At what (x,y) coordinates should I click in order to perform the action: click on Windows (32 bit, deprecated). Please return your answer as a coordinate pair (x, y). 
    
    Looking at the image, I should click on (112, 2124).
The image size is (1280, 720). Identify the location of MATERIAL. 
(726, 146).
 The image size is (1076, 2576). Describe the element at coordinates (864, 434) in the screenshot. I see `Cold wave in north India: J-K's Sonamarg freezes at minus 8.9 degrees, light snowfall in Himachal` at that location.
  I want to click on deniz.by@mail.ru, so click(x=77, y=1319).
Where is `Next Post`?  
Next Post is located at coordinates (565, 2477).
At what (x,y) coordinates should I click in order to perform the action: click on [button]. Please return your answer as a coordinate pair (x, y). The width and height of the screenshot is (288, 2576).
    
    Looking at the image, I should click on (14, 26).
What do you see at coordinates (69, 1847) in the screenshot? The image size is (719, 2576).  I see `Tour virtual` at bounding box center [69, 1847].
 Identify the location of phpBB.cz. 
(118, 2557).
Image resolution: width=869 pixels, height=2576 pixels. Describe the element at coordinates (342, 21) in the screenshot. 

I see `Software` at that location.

____________________

## What you are asked to do
Gather every line from the entries above that contains the word "width", and copy each of those lines in full.

## Written solution
At what (x,y) coordinates should I click in order to perform the action: click on [button]. Please return your answer as a coordinate pair (x, y). The width and height of the screenshot is (288, 2576).
Image resolution: width=869 pixels, height=2576 pixels. Describe the element at coordinates (342, 21) in the screenshot. 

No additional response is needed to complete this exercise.